Single by Sam Smith

from the album In the Lonely Hour
- Released: 12 February 2014
- Recorded: 2013
- Genre: House
- Length: 3:14
- Label: Capitol
- Songwriters: Ben Ash; Sam Smith;
- Producer: Two Inch Punch

Sam Smith singles chronology
| "When It's Alright" (2013) | "Money on My Mind" (2014) | "Stay with Me" (2014) |

= Money on My Mind =

"Money on My Mind" is a song by the English singer Sam Smith, and the second single from their debut studio album, In the Lonely Hour (2014). The song was released in Italy on 27 December 2013. It was later released in the UK on 12 February 2014 and in Germany on 16 February 2014.

The song peaked at number one on the UK singles chart and number 4 on the Irish Singles Chart. The song also charted in Austria, Belgium, Denmark, Germany and the Netherlands. The song was written by Sam Smith and Ben Ash, produced by Two Inch Punch (Ben Ash) and mixed by Steve Fitzmaurice, with vocals recorded by Steve Fitzmaurice and Darren Heelis.

• **Work required**: In the text on "Money on My Mind," who mixed the song?

• **Data**:
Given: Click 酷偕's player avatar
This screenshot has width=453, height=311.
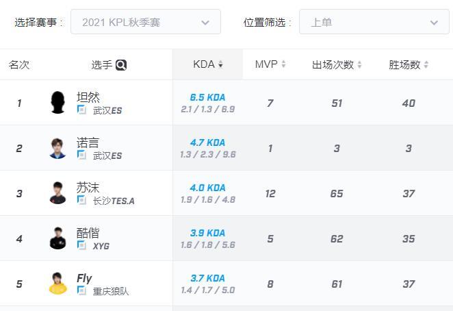Looking at the screenshot, I should click(58, 238).
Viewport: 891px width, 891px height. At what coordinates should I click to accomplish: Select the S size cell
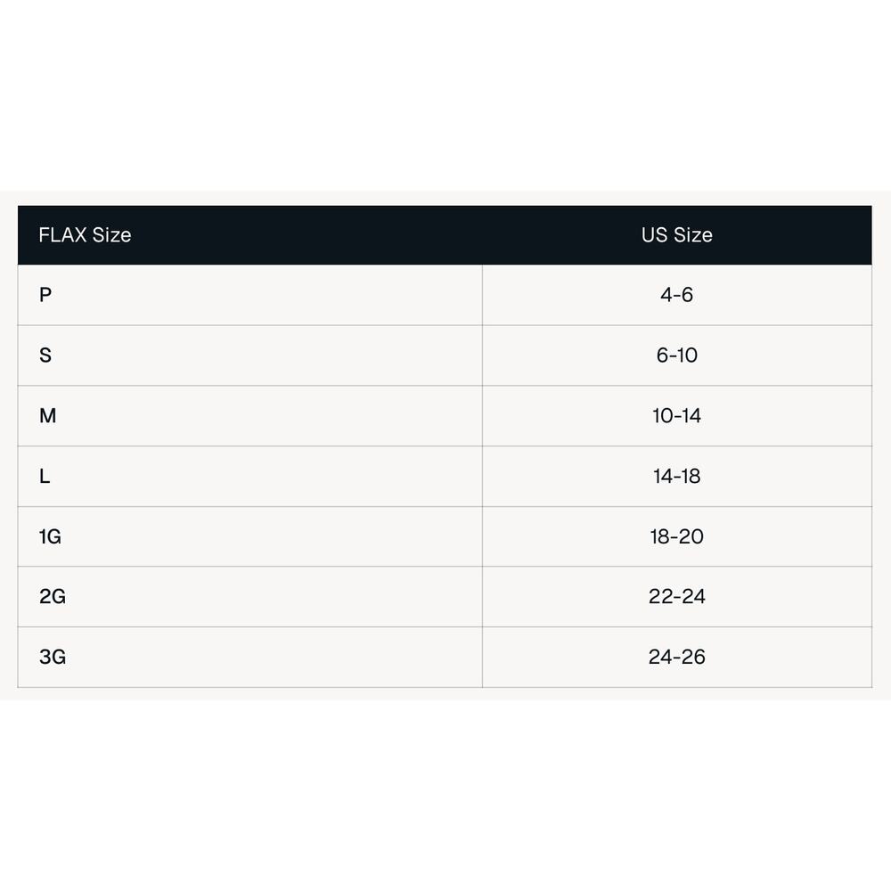(250, 356)
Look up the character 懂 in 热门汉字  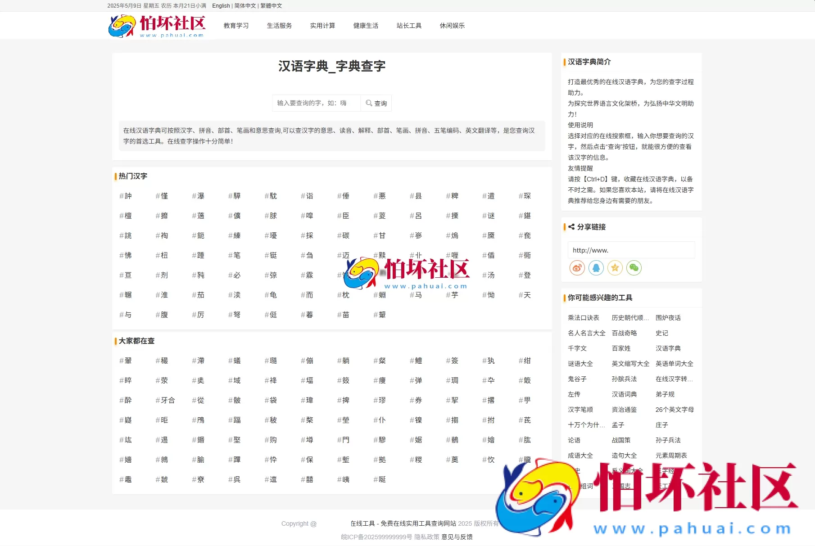coord(164,196)
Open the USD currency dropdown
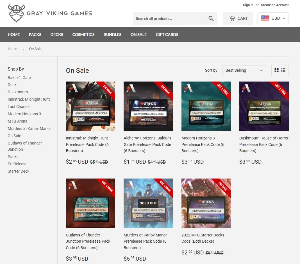 [x=273, y=18]
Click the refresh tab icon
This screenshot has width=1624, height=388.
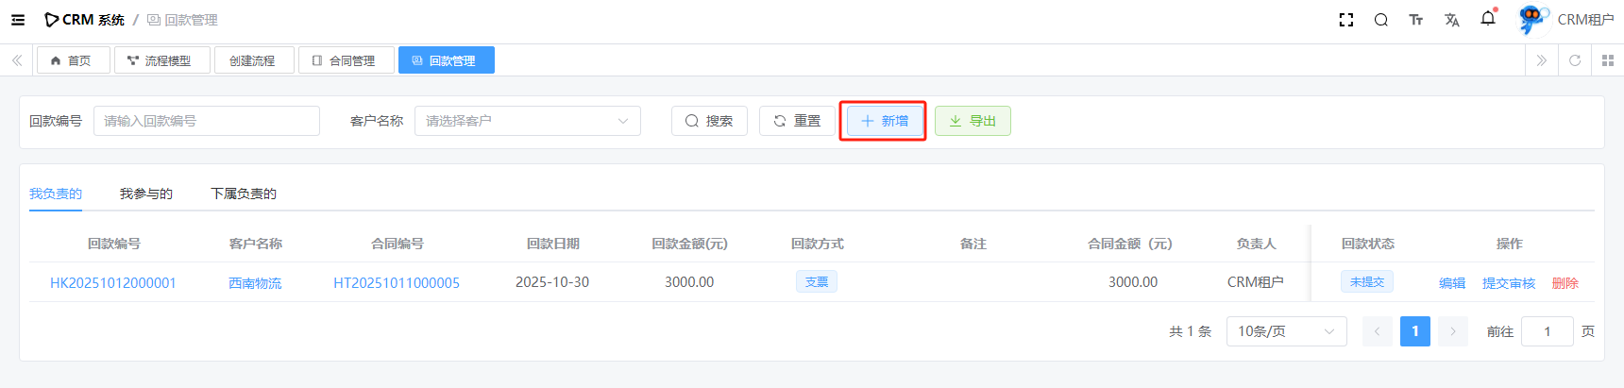click(1574, 60)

• **Finished answer**: Steve Fitzmaurice